I caught Ryn smirking as I asked, “You don’t fear that I’ll use these texts against you?”

“That would require knowing how to read them,” Krait droned without amusement. “And these are not meant to teach you how to kill me .”

“It seems that you are already a far better teacher than I am,” Ryn teased and squeezed Krait’s shoulder. “And as I recall, you agreed to train our Queen on how to use that wondrous mind of hers.”

“Ryn,” Krait warned, as though being alone with me would be the worst situation he could imagine. But the silver-haired Prince was up the stairs before either of us could fully object.

Krait plucked the blue text from my fingers and leaned against the bookshelf next to me. His jaw was tense as he leafed through it.

“I shouldn’t have questioned you earlier, not in front of your court,” I admitted. I’d overstepped. If he’d done the same to me in the presence of my nobles, I would have been livid.

“ Mhm ” was all he offered.

I huffed in frustration and said, “I still don’t agree with the ruling. But I handled that disagreement poorly.”

He avoided my apology. “This text would actually be a good starting place for our training—you should know where your power comes from.” I couldn’t even feign annoyance at his change in subject because what he’d said intrigued me. “It’s the full texts of Isolde—we call the collection The Book of Isolde . But it’s actually many prophecies that my family has distilled down to one true guide. Would you like me to read this one to you?”

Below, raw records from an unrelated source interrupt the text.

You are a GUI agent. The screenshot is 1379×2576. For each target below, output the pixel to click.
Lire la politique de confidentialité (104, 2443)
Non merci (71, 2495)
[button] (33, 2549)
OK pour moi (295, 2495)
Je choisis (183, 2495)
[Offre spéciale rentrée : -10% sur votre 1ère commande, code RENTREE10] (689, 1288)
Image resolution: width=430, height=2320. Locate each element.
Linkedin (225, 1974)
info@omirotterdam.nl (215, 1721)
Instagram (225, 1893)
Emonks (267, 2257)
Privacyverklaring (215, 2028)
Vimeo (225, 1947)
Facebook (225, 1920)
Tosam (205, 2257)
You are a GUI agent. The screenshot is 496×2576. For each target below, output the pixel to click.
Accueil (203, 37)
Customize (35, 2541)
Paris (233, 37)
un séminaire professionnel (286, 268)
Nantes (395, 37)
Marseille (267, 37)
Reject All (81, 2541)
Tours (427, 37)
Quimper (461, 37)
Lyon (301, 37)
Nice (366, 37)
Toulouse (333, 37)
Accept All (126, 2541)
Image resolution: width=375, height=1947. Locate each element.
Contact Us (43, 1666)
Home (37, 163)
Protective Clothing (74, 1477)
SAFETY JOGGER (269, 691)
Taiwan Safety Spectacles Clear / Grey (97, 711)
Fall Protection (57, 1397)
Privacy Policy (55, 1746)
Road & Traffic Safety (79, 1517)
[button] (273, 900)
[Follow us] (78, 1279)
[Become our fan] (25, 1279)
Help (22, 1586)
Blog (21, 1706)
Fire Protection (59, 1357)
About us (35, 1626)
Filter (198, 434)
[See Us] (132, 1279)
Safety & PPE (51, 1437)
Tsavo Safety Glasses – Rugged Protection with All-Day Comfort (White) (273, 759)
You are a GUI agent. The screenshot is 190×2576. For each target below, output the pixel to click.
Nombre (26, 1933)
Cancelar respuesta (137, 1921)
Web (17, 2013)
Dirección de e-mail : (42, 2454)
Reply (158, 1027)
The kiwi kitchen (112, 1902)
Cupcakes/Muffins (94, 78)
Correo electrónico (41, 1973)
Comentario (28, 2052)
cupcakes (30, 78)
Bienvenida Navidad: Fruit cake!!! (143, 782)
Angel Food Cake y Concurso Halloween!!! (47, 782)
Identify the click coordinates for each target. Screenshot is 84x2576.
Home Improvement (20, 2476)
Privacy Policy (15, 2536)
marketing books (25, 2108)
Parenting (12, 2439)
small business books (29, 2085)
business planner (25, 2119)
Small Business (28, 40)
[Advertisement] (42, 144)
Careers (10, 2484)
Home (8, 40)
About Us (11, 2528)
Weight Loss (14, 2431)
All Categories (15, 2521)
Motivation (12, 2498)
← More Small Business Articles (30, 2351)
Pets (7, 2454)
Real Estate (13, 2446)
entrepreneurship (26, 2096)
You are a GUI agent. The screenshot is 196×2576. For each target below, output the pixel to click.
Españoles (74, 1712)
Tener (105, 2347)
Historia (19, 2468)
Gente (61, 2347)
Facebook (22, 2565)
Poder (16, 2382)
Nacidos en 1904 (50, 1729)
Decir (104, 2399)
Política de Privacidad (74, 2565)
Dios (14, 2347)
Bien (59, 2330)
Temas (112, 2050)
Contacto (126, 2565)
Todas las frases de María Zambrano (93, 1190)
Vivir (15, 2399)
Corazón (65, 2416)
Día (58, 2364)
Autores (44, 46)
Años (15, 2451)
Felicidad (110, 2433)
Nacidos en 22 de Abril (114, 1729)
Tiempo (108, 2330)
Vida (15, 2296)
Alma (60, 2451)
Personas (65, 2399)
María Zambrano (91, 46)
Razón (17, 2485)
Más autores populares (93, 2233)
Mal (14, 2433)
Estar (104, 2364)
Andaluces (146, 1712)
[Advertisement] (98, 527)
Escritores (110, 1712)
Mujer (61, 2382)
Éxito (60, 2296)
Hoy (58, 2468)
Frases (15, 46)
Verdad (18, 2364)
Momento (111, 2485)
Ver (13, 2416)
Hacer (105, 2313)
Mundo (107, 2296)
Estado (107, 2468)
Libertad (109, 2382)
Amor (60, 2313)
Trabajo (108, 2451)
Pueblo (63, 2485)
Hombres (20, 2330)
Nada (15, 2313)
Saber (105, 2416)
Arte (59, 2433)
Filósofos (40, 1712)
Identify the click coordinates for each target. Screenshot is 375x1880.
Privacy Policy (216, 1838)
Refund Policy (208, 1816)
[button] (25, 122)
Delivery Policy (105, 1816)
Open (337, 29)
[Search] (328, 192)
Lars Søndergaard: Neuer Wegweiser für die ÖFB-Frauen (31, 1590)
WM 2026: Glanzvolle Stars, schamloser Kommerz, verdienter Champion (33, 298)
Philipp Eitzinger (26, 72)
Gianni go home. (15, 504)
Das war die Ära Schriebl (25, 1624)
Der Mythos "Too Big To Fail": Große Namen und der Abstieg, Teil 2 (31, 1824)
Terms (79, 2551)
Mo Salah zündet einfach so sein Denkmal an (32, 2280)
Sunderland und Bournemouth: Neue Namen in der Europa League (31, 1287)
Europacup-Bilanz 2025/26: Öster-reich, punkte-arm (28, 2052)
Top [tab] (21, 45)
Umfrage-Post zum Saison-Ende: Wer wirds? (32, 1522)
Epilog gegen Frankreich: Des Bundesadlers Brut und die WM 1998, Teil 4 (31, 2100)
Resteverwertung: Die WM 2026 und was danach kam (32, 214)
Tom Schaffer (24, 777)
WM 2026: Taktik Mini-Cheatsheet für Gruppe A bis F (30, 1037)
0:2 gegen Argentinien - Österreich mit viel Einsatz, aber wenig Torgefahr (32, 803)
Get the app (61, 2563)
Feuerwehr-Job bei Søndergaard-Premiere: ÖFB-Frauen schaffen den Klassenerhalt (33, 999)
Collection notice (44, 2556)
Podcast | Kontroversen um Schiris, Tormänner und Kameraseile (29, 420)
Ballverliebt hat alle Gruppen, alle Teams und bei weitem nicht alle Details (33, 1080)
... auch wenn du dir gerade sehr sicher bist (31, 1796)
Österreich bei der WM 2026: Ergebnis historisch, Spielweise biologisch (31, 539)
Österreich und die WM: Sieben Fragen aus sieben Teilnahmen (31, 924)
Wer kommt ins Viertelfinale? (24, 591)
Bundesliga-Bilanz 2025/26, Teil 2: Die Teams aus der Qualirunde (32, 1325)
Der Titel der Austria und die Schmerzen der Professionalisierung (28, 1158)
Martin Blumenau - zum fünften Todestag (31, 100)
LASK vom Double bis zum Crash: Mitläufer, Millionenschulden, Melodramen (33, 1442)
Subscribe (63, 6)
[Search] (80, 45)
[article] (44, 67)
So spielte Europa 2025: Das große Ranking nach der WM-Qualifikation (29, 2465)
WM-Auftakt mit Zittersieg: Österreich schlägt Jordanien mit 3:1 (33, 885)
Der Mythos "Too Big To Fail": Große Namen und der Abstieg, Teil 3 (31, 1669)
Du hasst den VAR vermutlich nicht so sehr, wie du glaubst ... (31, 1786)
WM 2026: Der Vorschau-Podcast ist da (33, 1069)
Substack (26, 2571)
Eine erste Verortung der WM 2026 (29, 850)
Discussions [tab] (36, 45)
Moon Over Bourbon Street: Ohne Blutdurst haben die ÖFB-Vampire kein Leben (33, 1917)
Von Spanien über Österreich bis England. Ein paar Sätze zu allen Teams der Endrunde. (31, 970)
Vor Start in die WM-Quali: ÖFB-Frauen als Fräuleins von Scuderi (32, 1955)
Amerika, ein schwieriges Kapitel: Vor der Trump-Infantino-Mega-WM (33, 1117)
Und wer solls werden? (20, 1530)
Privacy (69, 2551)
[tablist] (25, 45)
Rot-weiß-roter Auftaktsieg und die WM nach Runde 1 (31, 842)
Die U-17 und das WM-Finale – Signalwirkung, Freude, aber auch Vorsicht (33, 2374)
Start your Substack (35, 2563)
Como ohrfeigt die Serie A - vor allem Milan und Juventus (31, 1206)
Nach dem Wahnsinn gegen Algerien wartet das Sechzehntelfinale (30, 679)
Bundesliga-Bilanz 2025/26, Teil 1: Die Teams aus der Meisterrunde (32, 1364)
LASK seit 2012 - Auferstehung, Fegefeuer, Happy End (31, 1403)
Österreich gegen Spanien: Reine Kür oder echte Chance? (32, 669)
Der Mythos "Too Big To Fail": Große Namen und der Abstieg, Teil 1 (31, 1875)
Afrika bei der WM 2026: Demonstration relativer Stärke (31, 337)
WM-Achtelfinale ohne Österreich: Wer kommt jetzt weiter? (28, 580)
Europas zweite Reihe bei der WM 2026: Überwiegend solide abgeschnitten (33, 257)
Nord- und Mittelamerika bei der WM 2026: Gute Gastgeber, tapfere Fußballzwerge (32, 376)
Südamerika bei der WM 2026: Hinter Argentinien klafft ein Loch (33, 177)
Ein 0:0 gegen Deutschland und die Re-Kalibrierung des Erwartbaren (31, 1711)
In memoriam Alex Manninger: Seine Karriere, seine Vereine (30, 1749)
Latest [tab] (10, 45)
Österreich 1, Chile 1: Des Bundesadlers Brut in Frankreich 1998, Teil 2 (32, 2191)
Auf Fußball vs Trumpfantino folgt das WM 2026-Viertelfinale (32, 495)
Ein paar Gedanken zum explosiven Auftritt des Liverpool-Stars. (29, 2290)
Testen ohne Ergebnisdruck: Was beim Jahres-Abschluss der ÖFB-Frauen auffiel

His anger with my intrusion in the throne room had passed. If the tables were turned, I wasn’t sure that my temper would allow me to be so collaborative.

I motioned for him to read, skeptical of his altruistic-seeming intent. He pointed for me to sit down on the chaise. I obliged, crossing my ankles and resting my clasped hands in my lap. On the opposite side of the narrow room, he crouched and slid to rest on the ground against a bookshelf.

That somber, deep voice read the text for hours. Occasionally, he’d slip into Brennac instead of translating, and I’d have to ask him to stop and re-read. He glanced at me over the book to ensure I was still engaged.

I was.

But the tomes of legend and lore, full of revelations of my origins, were not what fascinated me. What fascinated me was a man devoted to stopping Death himself, one willing to marry me to keep me here for reasons I didn’t understand.